Insurers generally take a narrow approach to investing in the securitized sector, usually through allocations in their investment grade fixed income reserve portfolios. In the current environment, with income opportunities constrained, we believe insurers should consider broadening their securitized investment strategy to take advantage of potential income and relative value opportunities in the sector.

Selecting risk preferences

Securitized investors can identify the risk levels where they are comfortable. Within the securitized asset class, the tranching of risk can help enable investors to invest based on their risk tolerance, while having the opportunity to earn a potentially attractive rate of return.
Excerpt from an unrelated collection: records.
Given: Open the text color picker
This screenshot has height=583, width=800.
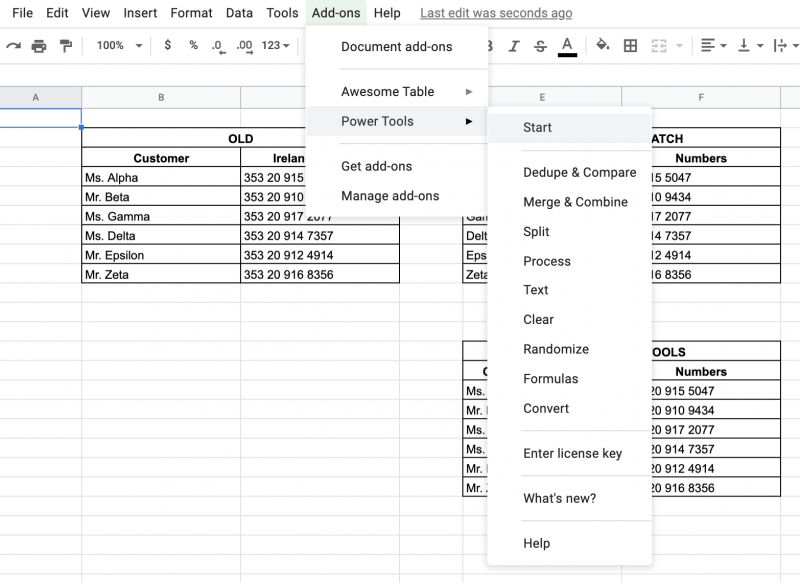Looking at the screenshot, I should pos(568,46).
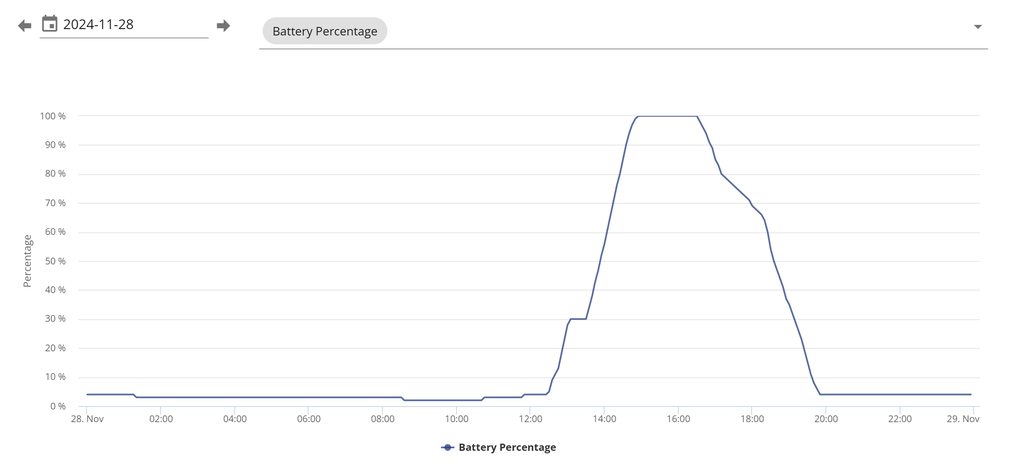The image size is (1024, 474).
Task: Go to previous day with left arrow
Action: (x=25, y=26)
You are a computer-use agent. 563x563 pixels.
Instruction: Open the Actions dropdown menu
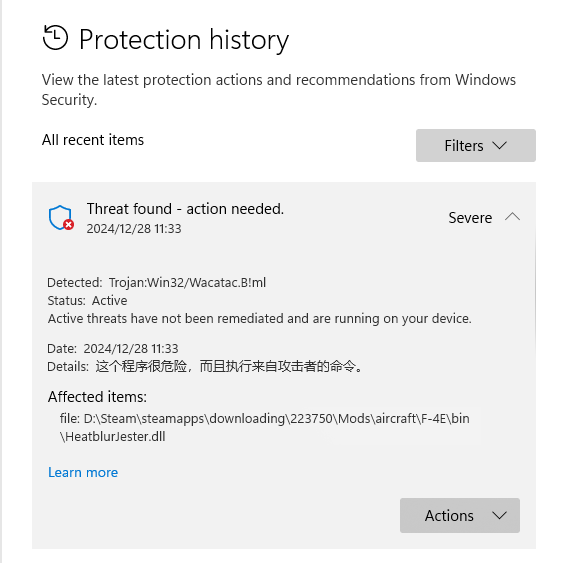coord(460,515)
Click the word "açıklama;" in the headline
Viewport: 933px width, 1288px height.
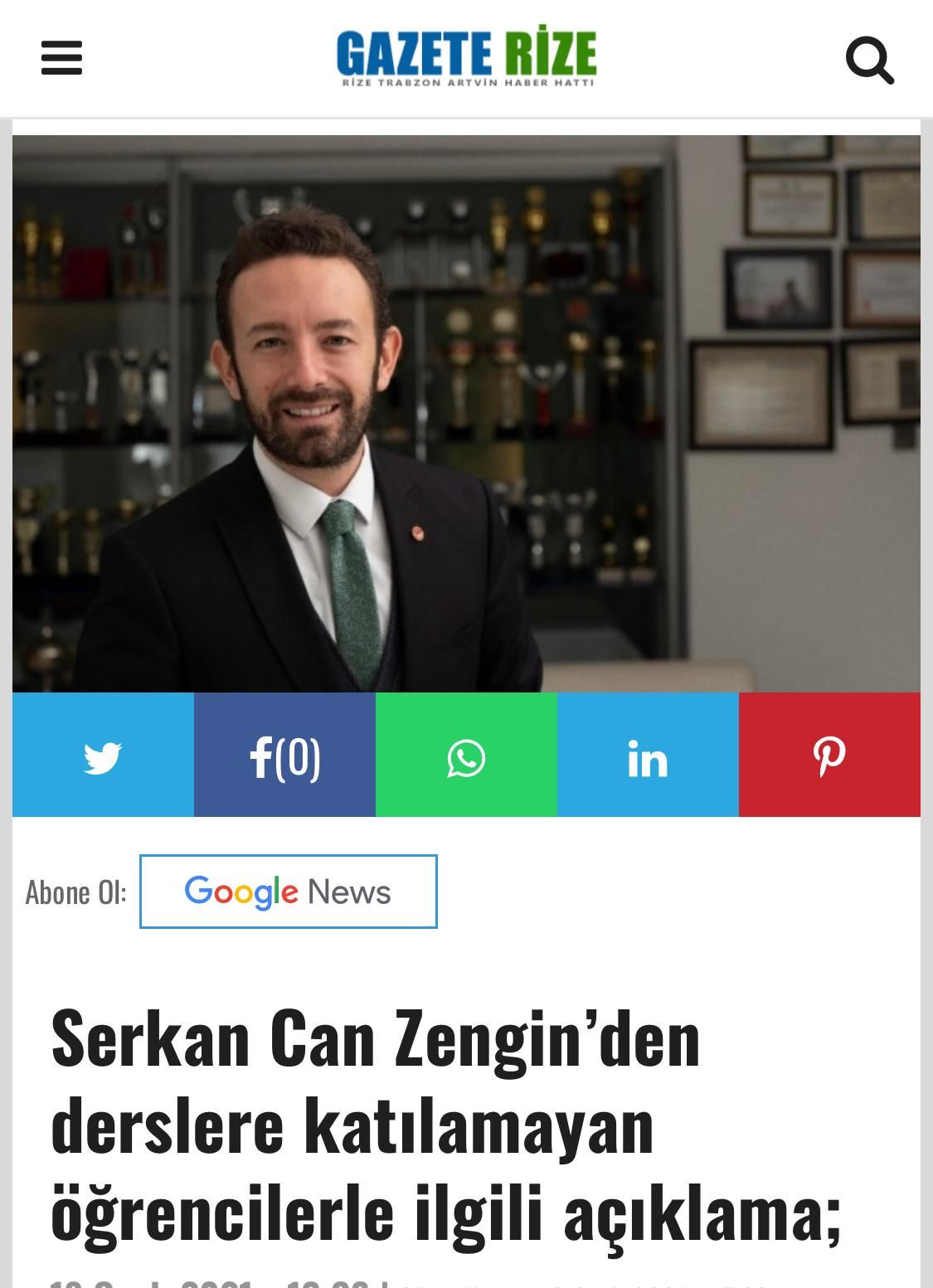[x=702, y=1213]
Another feature of securitized credit investing can be the diversification it offers into areas like consumer credit and real estate.

The tranching of risk creates a large investable universe for insurance companies seeking investment-grade exposure. In fact, the below-investment grade category currently represents only 5% to 10% of the securitization market. Frequently, higher-rated tranches represent a significant proportion of deal structures with limited availability of subordinated tranches. As an example during the fourth quarter, a prime auto deal’s AAA-rated tranche represented approximately 96% of the deal structure and the remaining tranches were rated AA, A and BBB. Similarly, a new subprime auto deal consisted of a AAA tranche (63% of the deal structure) with the remainder of the notes split amongst AA (9%), A (11%), BBB (9%), BB (4%) and B (4%) rated tranches. We acknowledge that obtaining an allocation to the subordinated tranches (AA+ to BBB-) can be challenging due to their limited supply. However, we believe investin less liquid, privately sourced structured credit, backed by real assets, can help achieve insurance companies’ targeted allocations.

Accessing securitized markets

Government-sponsored entities, other regulated institutions and independent finance companies rely on the securitization market to finance their operations. The result is a complex and fragmented securitized bond market with approximately 40 times more CUSIPs than that of the US corporate bond market. Barriers to investor participation are high and, in our view, can contribute to securitized spreads being wider than comparably-rated corporate securities.